India announcing net-zero target not ‘absolute requirement’, says Kerry; welcomes activism like Disha Ravi’s

US Special Presidential Envoy for Climate John Kerry on Thursday said it will be great if India announces a net-zero emission target for 2050, but “that’s not an absolute requirement”

Representative Image (Photo Courtesy: Social Media)
Representative Image (Photo Courtesy: Social Media)


US Special Presidential Envoy for Climate John Kerry on Thursday said it will be great if India announces a net-zero emission target for 2050, but "that's not an absolute requirement".

He said with the implementation of India's plan of 450 gigawatts of renewables by 2030, it will be one of the few nations helping "keep 1.5 degrees alive" (limiting global warming to 1.5 degrees Celsius compared to pre-industrial levels).

Net-zero means balancing the amount of greenhouse gases emitted into the environment by removing an equivalent volume. This may be achieved through various means, including restoring forests or through direct air capture and storage (DACS) technology, according to the World Resources Institute.

Kerry emphasised that it is critical to take "real action between now and 2030" and nations need to raise their ambitions to meet the goal set out in the 2015 Paris Agreement on climate change. "Net-zero by 2050 is not enough," he said.

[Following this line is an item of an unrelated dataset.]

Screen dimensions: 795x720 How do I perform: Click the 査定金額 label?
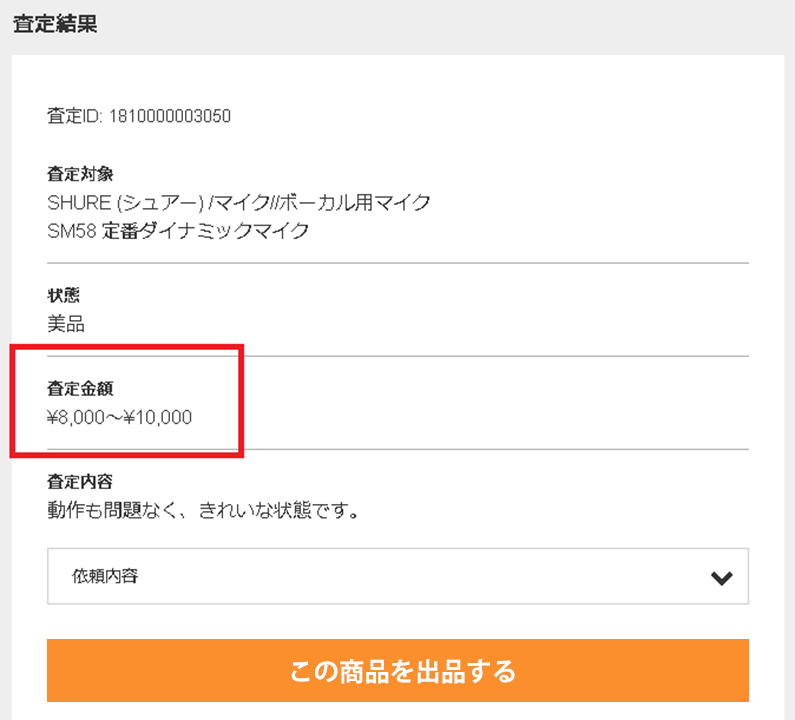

Asked if it is practical to expect India to announce a net-zero target, he said, "Do I think it could be? Yes... but that wasn't my message in my meetings with Prime Minister (Narendra) Modi. He understands the challenge."

"It would be great if India wanted to say that but I don't think that's an absolute requirement. India is doing all the things that it needs to get us there... that's better than a lot of nations," he told reporters at a press roundtable.

In its bid to reclaim the global leadership in fighting climate change, the US is widely expected to announce a net-zero emission target for 2050 at President Joe Biden's upcoming Leaders' Summit on Climate.

According to, 59 countries, accounting for 54 per cent of global greenhouse gas emissions, have communicated a net-zero target so far.

China has said it will achieve carbon neutrality by 2060. India is the only major player holding out.

Kerry said it's helpful to get everybody to make the pledge. The US welcomes it, but what's more important is real actions now from 2020 to 2030.

"If you don't have the ability to meet 1.5 (degree limitation), then you don't have the ability to meet net-zero (emission targets). It's urgent. PM Modi understands that and so do we," he said.

"Our challenge in the next months... (is) to get more people engaged in 2020-2030. That's what President Biden is trying to do at the summit he's hosting where he's asking nations to up their ambitions," the special US envoy on climate said.

Biden has invited 40 world leaders, including Prime Minister Modi, to the virtual summit on April 22-23 to underscore the urgency and the economic benefits of stronger climate action.

At the summit, every nation will have the opportunity to say what their plans are going forward and whether they are raising their ambitions, Kerry said, adding, "We think it is critical to do so."

Kerry said the US wants to facilitate India's ability to reach the goal of 450 GW renewables by 2030.

"That's part of the partnership we had an agreement on in our discussions yesterday (Wednesday), where we intend to work very closely together," he said.

This is Kerry's first visit to India as the US special presidential envoy for climate. During his four day visit, which concluded on Thursday, he met representatives from the Union government, private sector and NGOs.

The Biden administration re-joined the Paris Agreement in January after former US president Donald Trump withdrew the country from the deal late last year.